Your model is also incomplete unless you're claiming that if you check villain will always bet. If he won't then your potential actions are
check-fold
check-check
bet-call
(assuming he never folds)

So I have problems with how you've set this up. If you check and he goes all in, and you call, then it's the same as if you go all in and he calls. I think you have to include the option for you to check-call.

EV(check-fold) = 0
EV(ship) = .34*200 - .66*100 = 2
if he is betting the full 100 then
EV(check-call) = EV(ship) = 2
if he bet less, say, 50, then you'd have
EV(check-call) = .34*150 - .66*50 = 18
since 100 is the most he can bet, check-fold really isn't even an option, we can always call.


By the other method you'll have this
f(check-fold) = -50
f(ship) = .34*150 - .66*150 = -48
and so the difference between then, f(ship) - f(check-fold) = 2
(same as before)

If he'll always check behind then checking is clearly better than shipping, because
EV(check-check) = .34*100 = 34

If he checks behind, like, 10% of the time, even then checking is better, even if we assume we'll fold if he bets
EV = .1*.34*100 = 3.4

Yes, if i check the villain will always bet.
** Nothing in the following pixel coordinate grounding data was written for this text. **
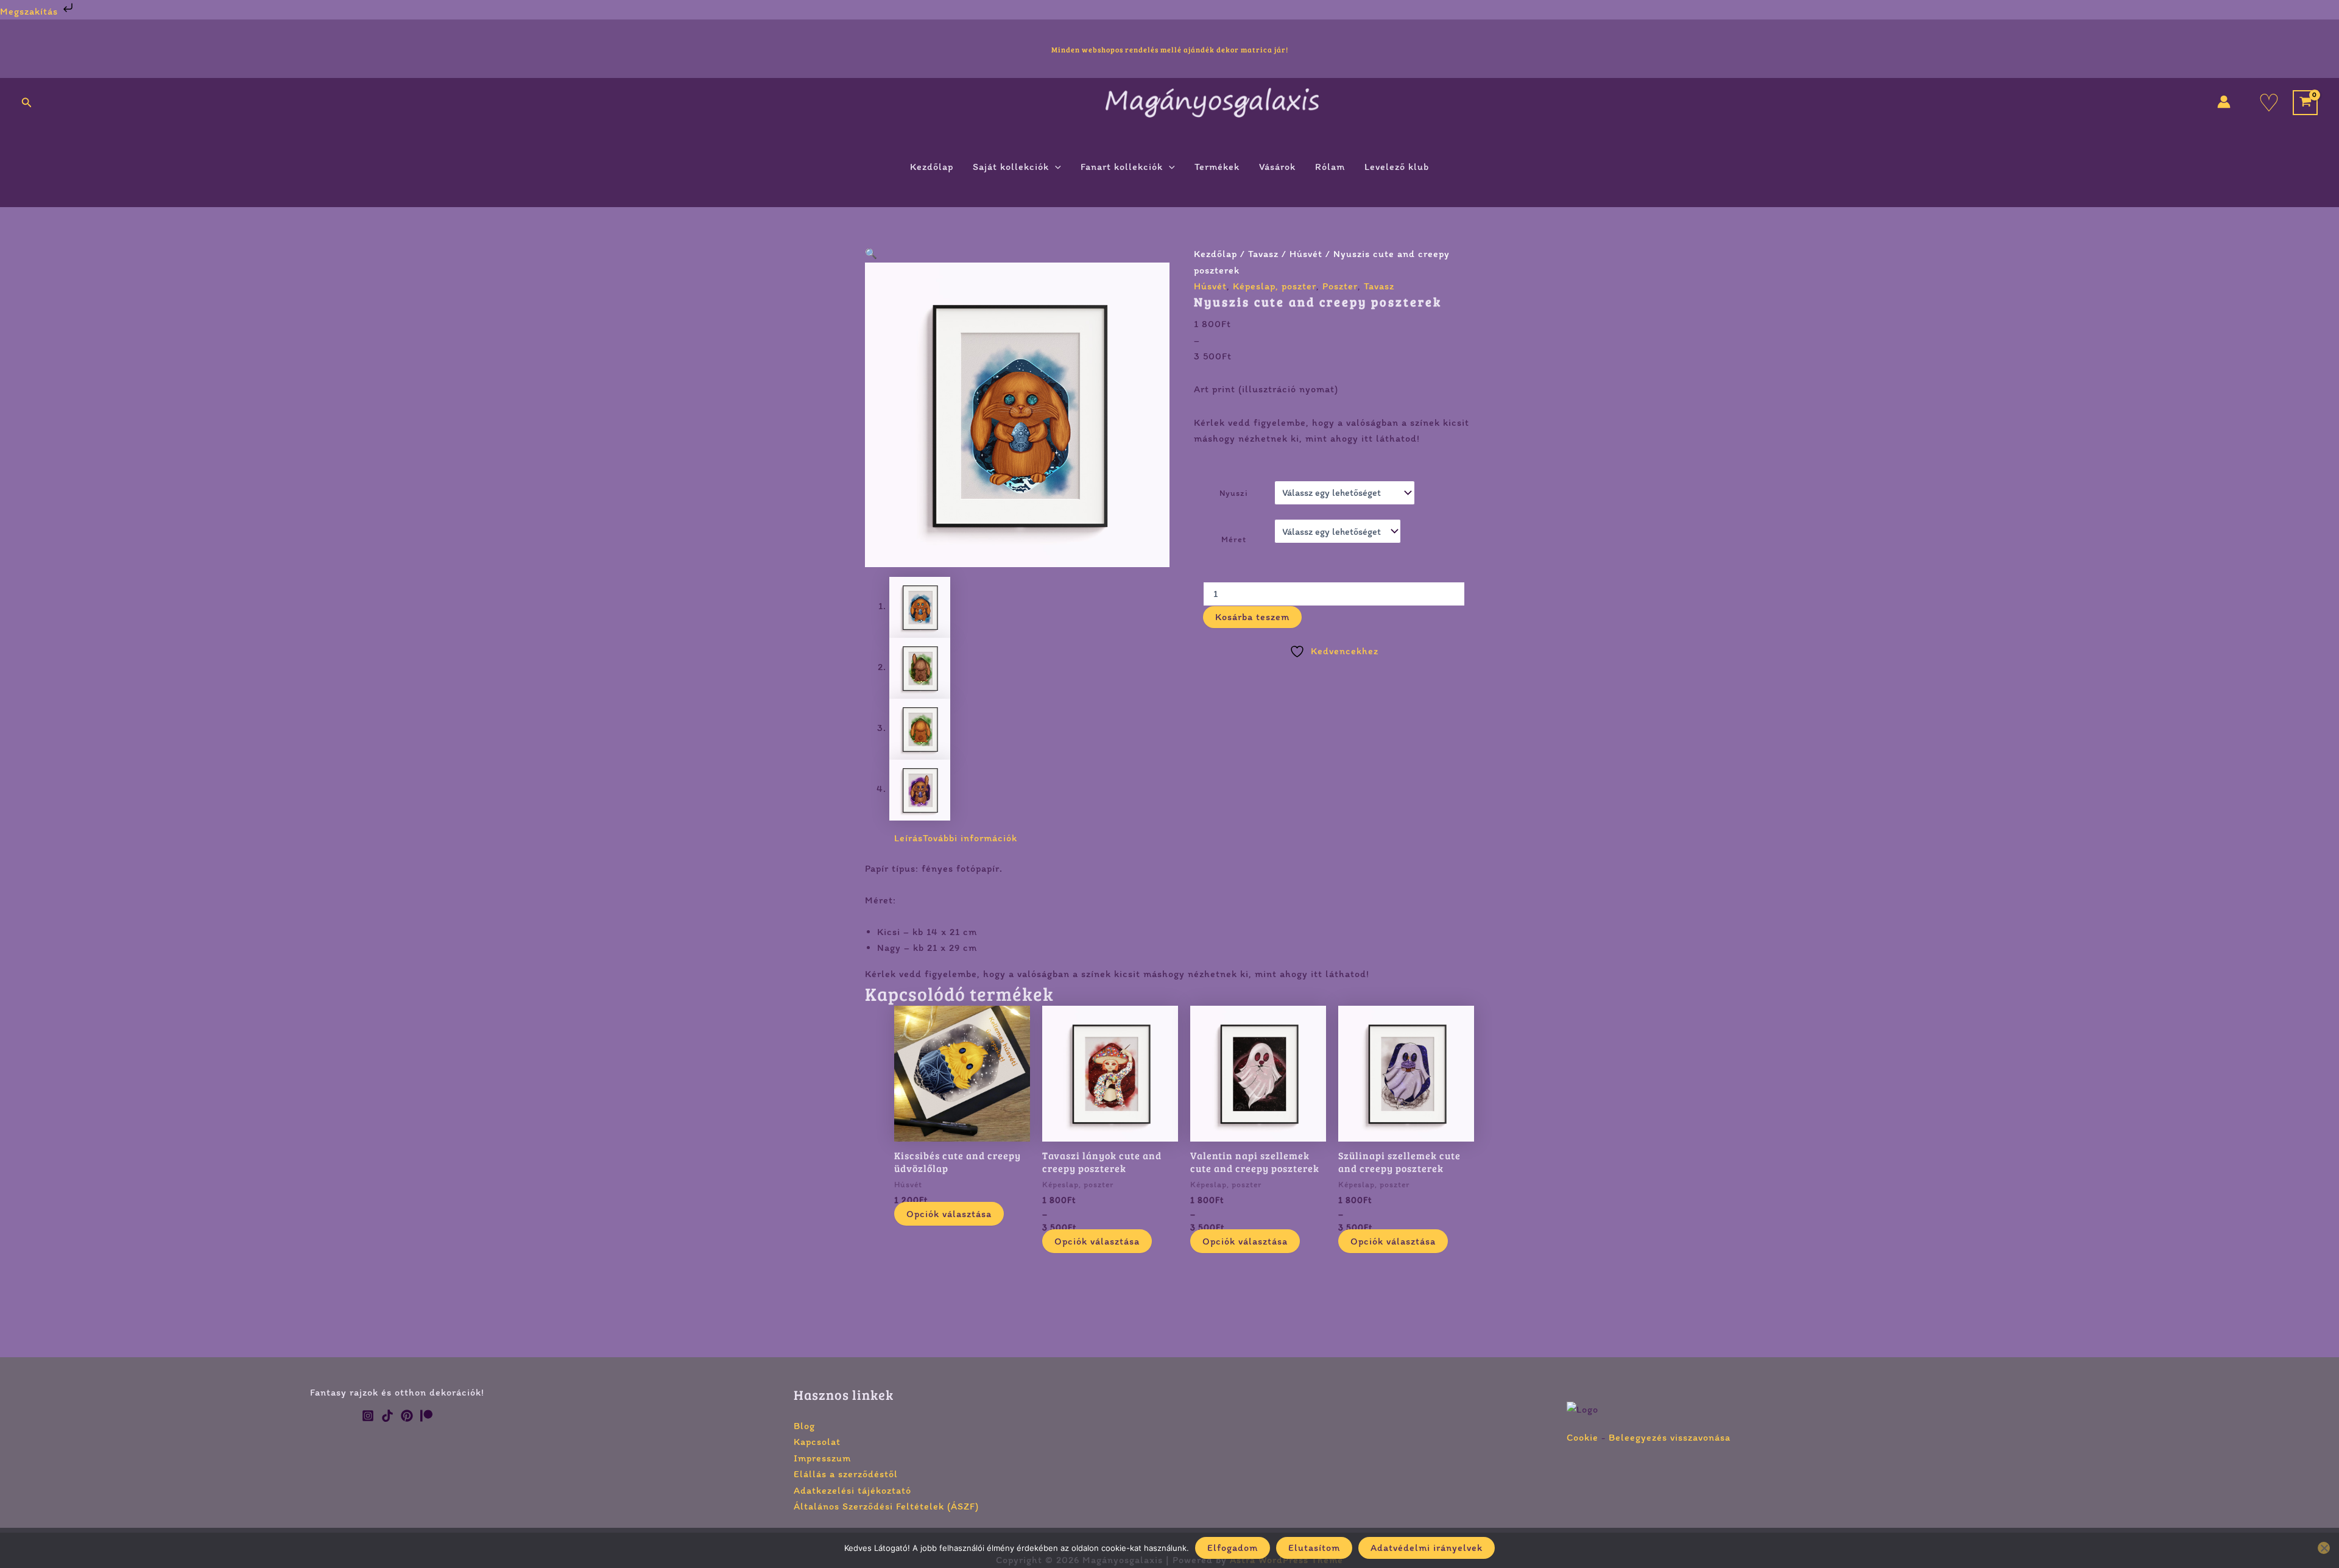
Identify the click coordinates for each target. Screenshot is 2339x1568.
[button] (26, 103)
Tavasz (1263, 254)
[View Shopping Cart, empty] (2305, 102)
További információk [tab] (970, 838)
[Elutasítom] (2324, 1548)
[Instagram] (368, 1416)
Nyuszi (1233, 493)
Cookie (1582, 1437)
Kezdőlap (931, 166)
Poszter (1340, 286)
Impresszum (822, 1458)
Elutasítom (1314, 1547)
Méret (1233, 539)
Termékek (1217, 166)
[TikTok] (387, 1416)
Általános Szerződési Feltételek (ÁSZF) (886, 1506)
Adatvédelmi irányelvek (1427, 1547)
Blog (804, 1426)
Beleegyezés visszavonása (1669, 1437)
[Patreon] (426, 1416)
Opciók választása (949, 1214)
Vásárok (1277, 166)
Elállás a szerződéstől (846, 1474)
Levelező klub (1396, 166)
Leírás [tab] (908, 838)
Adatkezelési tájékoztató (852, 1490)
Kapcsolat (817, 1441)
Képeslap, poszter (1274, 286)
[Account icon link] (2224, 101)
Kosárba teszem (1252, 617)
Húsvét (1305, 254)
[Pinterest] (407, 1416)
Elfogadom (1232, 1547)
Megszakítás (30, 11)
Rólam (1330, 166)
Thanks, i have a mistake here.

Yes!, your explanation is great.

In a while I write another situation to complete the conclusion

Hello RustyBrooks, I'll put another situation to finish making my question.

Now suppose in the previous example, our only alternative is to ship or play XF.
Besides the villain always bet when we play check.

Do you agree that we should bet all-in with each hand, with at least 33% higher equity ?.
With hands that meet the above condition, we would be making a value bet.

If you agree on this, why do you think that is considered a value bet those hands with equity greater than 50%? You think it's something similar to the case when we assume EV (fold) = 0 at the time of taking the decision without considering the money invested?

This situation I have seen in GTO strategies.

This question was necessary and / or explanation, in order to maintain the topic of the thread.

If he always bets when checked to, and always calls when you bet, check-calling = betting
In this case if equity > pot odds then betting > folding

If he sometimes checks, and your EV < 50%, checking is usually better than betting

This may be the reason for which, in the case of not knowing the% check back the villain, it is better to have an equity> 50% to bet?
In this way we ensure that the best option is to bet?

The real problem here is that you insist on folding to his bet. If you don't fold to his bet then checking is clearly superior when equity < 50%